My intuition is that it is not possible because the profinite approach fails. More precisely, for each natural $t$, let ${\Bbb N}_t = \{0, 1, \ldots, t \}$. Then $({\Bbb N}_t, \max)$ is a finite (and hence compact Hausdorff for the discrete topology) monoid. Furthermore, the map $$ f_t: ({\Bbb N}, \max) \to ({\Bbb N}_t, \max) \text{ defined by } f_t(x) = \min(x, t) $$ is a monoid morphism. Thus one can embed $({\Bbb N}, \max)$ into the compact Hausdorff product monoid $\prod_{t \in {\Bbb N}}({\Bbb N}_t, \max)$ by identifying $n$ with $(0, 1, 2, \ldots, n, n, n, \ldots)$. Unfortunately, $({\Bbb N}, \max)$ is not closed for this topology, since the sequence $u_n = (0, 1, 2, \ldots, n, n, n, \ldots)$ converges to $(0, 1, 2, \ldots, n, n+1, n+2, \ldots)$.
But perhaps some other topology would work... I also tried to use the fact that a countable compact Hausdorff space contains at least one isolated point, but it does not seem to help. I am probably missing some elementary argument, and help would be welcome.
Suppose for contradiction that we have found a topology on $\mathbb{N}$ making it a compact Hausdorff monoid wrt $\max$.

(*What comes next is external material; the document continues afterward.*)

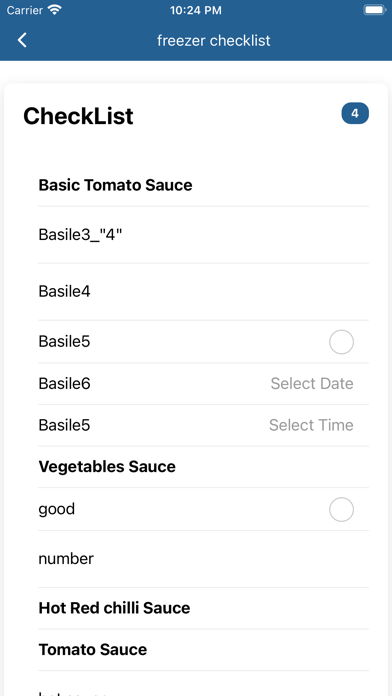Tap the Basile6 row label
Viewport: 392px width, 696px height.
click(64, 384)
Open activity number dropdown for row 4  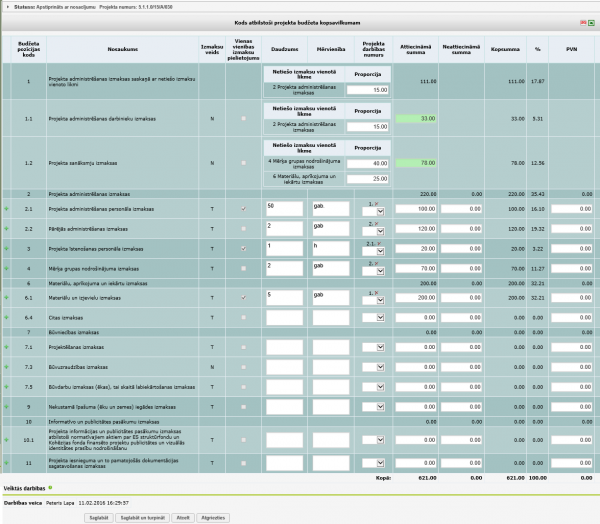(373, 268)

Since $\mathbb{N}$ is infinite and compact, it cannot be the case that every singleton subset of $\mathbb{N}$ is open. So, let $m$ be a natural number such that $\{m\}$ is not open.
Also, we can write $\mathbb{N}$ as the union $\bigcup_{n \in \mathbb{N}} \{n\}$ of closed sets, and thus (by the Baire category theorem) there is some $n_0 \in \mathbb{N}$ such that $\{n_0\}$ is open. Then $\mathbb{N} \setminus \{n_0\}$ is again compact Hausdorff, and we can repeat the argument to obtain another point $n_1$ such that $\{n_1\}$ is open. Etc., so we conclude that there are infinitely many clopen points in $\mathbb{N}$.
So, let $N \in \mathbb{N}$ be such that $m < N$ and $\{N\}$ is open. Then $\max^{-1}(\{N\})$ is open in $\mathbb{N} \times \mathbb{N}$. Since $(m,N) \in \max^{-1}(\{N\})$, there exist open sets $U,V \subseteq \mathbb{N}$ such that $(m,N) \in U \times V \subseteq \max^{-1}(\{N\})$. In particular, $U$ and $V$ are finite.
Since $U$ is finite and open, we have that $\{u\}$ is open for all $u \in U$ (using the fact that $\mathbb{N}$ is Hausdorff). But also we have $m \in U$, so we conclude that $\{m\}$ is open, contradicting our choice of $m$. $\square$